AQA expects students to present both sides and reach a reasoned conclusion rather than simply listing points.
Quick Check: Explain why FSH injections are given to women before egg collection in IVF, and why this is important for the success of the procedure.
In a natural menstrual cycle, usually only one egg matures and is released per month. FSH (follicle-stimulating hormone) injections stimulate the ovaries to produce multiple eggs (superovulation) during one cycle. This is important because not all collected eggs will be successfully fertilised, and not all fertilised embryos will develop normally or implant successfully. Having multiple eggs available increases the probability that at least one or two healthy embryos will be obtained for implantation, improving the overall success rate of the IVF cycle. The woman is given higher doses of FSH than the body would naturally produce.
Quick Check: "Unused embryos created during IVF should always be frozen for future use." Evaluate this statement from both a scientific and ethical perspective.
From a scientific perspective, freezing embryos is beneficial: it avoids the woman undergoing another cycle of hormone stimulation and egg collection if the first transfer is unsuccessful, reduces costs, and preserves embryos for use if the couple wish to have another child later. Frozen embryos have comparable success rates to fresh transfers. From an ethical perspective, some argue all embryos should be frozen rather than discarded because embryos have potential human life and deserve protection. However, indefinite storage raises practical issues: storage facilities have limits, couples' circumstances change, and long-term viability decreases. There is no obligation to implant all embryos, and many couples and ethicists accept that unused embryos may eventually be donated for research or respectfully discarded. Overall, freezing represents a reasonable middle ground but cannot resolve the underlying ethical debate about embryo moral status.
Quick Check: Outline the differences between clomifene therapy and IVF as treatments for infertility. Include the mechanism of each and suggest when a doctor might recommend one over the other.

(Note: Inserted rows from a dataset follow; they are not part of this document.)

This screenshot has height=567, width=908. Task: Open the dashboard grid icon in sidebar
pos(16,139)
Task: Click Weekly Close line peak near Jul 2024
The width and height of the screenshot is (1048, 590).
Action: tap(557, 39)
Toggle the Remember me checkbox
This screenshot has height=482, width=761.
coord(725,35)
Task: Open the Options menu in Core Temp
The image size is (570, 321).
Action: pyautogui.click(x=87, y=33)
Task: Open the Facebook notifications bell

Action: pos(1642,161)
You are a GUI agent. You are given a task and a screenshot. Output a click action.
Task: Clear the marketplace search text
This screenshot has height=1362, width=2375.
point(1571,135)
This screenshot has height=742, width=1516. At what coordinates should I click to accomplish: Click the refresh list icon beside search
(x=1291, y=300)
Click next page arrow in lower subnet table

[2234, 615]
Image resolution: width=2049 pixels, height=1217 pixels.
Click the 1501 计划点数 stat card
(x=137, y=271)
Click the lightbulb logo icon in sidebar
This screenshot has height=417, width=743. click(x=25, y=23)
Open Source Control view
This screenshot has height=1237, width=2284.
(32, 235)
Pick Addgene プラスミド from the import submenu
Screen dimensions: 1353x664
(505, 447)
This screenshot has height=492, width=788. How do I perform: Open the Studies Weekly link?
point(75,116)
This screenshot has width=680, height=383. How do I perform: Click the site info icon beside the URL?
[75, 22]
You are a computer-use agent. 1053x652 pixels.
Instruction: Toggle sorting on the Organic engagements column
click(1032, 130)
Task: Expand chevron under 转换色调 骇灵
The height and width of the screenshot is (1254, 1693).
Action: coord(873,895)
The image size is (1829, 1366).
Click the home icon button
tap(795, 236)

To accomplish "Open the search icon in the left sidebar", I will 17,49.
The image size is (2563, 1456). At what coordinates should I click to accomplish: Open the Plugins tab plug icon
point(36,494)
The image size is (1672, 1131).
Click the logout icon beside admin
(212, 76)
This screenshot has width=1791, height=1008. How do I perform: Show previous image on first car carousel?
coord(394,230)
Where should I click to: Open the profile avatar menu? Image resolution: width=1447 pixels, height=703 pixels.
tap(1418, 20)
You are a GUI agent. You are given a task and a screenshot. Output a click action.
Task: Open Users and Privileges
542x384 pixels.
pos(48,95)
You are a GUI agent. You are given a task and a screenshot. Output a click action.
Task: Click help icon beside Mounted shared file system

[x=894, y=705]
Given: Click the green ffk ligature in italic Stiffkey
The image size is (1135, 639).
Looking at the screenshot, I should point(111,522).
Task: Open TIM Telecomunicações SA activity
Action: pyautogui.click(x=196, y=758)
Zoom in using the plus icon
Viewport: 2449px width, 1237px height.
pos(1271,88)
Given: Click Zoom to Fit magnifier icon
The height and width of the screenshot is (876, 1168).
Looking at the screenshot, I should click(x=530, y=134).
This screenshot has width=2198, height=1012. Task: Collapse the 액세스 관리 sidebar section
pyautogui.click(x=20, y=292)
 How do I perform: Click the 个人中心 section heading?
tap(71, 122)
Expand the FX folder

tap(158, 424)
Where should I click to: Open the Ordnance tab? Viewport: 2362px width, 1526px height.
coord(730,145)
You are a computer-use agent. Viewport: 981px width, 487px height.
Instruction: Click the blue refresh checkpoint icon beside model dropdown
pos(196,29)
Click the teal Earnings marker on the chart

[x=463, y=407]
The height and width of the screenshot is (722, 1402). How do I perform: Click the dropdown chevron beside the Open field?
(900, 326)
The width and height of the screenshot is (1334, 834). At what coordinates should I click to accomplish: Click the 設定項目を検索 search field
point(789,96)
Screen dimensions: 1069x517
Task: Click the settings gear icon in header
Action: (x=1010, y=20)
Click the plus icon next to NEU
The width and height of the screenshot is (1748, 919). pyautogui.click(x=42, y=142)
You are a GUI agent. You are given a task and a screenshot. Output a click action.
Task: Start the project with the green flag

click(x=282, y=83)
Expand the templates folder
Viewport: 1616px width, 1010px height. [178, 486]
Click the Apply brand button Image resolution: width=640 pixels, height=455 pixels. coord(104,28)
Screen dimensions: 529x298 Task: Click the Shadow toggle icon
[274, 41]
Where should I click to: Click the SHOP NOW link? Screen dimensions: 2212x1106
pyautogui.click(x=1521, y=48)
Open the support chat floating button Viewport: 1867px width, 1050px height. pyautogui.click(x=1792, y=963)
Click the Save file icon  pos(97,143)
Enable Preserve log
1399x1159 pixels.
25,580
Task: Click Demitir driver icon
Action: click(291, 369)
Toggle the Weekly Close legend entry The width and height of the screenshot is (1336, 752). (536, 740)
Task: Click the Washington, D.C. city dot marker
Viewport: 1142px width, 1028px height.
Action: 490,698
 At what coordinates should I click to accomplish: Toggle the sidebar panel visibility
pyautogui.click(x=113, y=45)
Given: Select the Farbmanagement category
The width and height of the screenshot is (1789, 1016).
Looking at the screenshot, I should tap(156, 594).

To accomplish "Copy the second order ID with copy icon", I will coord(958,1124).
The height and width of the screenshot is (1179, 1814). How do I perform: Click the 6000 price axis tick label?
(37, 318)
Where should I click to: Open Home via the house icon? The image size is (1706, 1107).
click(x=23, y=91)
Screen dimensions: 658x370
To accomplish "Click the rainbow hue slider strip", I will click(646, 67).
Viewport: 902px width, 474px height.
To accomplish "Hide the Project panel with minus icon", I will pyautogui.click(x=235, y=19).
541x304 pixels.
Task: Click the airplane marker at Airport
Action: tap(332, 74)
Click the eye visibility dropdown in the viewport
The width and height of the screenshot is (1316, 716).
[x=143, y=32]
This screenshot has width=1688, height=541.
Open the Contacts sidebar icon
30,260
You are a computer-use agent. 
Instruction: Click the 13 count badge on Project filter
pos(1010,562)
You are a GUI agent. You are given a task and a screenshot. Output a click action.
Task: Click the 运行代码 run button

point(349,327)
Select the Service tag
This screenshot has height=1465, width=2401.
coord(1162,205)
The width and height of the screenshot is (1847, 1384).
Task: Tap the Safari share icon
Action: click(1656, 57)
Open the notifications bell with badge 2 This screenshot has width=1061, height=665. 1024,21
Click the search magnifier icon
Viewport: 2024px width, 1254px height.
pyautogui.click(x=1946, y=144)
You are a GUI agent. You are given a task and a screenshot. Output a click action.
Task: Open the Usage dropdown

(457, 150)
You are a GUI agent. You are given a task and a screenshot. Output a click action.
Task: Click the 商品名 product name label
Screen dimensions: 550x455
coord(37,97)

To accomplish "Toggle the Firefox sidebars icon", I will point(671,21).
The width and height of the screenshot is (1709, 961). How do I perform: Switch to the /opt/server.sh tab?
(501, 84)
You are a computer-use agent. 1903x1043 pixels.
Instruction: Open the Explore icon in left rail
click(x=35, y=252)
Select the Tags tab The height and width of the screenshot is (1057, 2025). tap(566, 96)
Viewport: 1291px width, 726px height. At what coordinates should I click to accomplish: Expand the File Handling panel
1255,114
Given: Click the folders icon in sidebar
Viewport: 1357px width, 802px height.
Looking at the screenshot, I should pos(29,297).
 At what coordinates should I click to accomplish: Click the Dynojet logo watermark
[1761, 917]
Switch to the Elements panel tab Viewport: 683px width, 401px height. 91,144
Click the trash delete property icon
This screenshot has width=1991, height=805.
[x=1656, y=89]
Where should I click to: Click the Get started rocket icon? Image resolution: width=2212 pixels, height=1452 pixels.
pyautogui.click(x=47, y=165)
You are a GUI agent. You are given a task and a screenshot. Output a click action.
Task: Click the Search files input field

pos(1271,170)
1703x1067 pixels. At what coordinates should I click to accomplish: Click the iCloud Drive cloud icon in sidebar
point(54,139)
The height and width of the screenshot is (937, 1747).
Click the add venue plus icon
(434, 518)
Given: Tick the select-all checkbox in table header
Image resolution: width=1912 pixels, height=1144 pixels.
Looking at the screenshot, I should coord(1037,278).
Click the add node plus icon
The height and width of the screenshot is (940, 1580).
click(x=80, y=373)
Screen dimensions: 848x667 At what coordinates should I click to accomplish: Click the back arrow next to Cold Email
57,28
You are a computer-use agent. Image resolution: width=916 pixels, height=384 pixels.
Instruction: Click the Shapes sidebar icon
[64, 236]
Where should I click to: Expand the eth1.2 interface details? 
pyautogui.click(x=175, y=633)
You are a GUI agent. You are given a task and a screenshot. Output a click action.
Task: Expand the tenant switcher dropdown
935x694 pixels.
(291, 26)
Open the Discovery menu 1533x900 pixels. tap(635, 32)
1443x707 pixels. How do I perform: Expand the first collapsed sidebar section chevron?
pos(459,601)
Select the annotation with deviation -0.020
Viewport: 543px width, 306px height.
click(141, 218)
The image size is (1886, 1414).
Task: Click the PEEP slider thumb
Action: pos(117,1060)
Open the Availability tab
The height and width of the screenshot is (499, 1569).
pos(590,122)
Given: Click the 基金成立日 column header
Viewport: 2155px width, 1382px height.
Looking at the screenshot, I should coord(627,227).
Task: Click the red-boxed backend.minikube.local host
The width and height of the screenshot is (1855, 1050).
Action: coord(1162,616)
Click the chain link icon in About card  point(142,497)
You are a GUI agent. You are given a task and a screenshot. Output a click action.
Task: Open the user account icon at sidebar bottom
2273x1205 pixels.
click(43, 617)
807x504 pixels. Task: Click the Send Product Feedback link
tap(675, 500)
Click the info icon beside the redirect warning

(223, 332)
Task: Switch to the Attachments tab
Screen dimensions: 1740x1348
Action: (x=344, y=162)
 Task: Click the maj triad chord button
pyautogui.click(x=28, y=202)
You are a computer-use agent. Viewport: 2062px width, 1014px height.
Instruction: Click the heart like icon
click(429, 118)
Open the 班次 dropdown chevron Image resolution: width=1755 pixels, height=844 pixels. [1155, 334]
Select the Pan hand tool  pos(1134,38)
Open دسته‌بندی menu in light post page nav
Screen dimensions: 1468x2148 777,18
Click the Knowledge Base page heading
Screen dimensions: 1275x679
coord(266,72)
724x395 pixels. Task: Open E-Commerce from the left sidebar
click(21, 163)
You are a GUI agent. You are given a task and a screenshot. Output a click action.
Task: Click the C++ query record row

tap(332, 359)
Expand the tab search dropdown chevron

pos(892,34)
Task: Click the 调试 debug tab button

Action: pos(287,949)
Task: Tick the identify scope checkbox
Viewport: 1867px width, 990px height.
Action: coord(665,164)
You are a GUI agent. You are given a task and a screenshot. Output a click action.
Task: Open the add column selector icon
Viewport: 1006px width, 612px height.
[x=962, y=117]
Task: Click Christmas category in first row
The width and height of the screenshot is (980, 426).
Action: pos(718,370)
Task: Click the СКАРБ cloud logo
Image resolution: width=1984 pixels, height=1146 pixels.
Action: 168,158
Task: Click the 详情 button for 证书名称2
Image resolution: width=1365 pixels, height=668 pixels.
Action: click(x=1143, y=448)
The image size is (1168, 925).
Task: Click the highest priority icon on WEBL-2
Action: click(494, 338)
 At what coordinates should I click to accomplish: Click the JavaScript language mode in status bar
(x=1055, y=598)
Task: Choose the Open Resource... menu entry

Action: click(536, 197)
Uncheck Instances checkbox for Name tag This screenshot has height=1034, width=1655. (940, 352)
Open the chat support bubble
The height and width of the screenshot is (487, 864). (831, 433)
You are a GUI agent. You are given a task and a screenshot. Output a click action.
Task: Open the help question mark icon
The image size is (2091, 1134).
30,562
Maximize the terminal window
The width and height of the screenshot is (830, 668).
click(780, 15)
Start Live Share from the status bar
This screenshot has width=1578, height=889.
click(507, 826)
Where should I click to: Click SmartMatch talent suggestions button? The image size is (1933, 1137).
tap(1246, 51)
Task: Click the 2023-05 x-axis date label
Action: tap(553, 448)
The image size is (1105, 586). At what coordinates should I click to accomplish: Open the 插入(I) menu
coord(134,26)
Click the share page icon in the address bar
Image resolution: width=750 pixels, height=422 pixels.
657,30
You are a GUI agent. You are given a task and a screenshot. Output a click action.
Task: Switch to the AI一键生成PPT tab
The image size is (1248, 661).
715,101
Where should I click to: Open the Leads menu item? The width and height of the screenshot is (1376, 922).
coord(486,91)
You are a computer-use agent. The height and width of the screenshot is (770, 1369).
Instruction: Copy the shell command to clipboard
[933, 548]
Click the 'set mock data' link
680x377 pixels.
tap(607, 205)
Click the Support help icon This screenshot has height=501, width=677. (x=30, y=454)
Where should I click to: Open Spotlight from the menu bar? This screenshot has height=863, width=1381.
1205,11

Clomifene therapy involves taking a drug (tablet) that stimulates the pituitary gland to release more FSH and LH. This promotes egg maturation and natural ovulation. If ovulation occurs, conception happens naturally through intercourse. IVF involves injections of FSH to stimulate multiple egg production, surgical egg collection, fertilisation of eggs with sperm in a laboratory, embryo culture, and transfer of embryos into the uterus. Clomifene is less invasive, cheaper, and does not require surgical procedures — a doctor would recommend it first for women who do not ovulate naturally but whose fallopian tubes are healthy. IVF is recommended when clomifene has failed, when fallopian tubes are blocked or absent, when sperm quality is very low, or when both partners have fertility issues.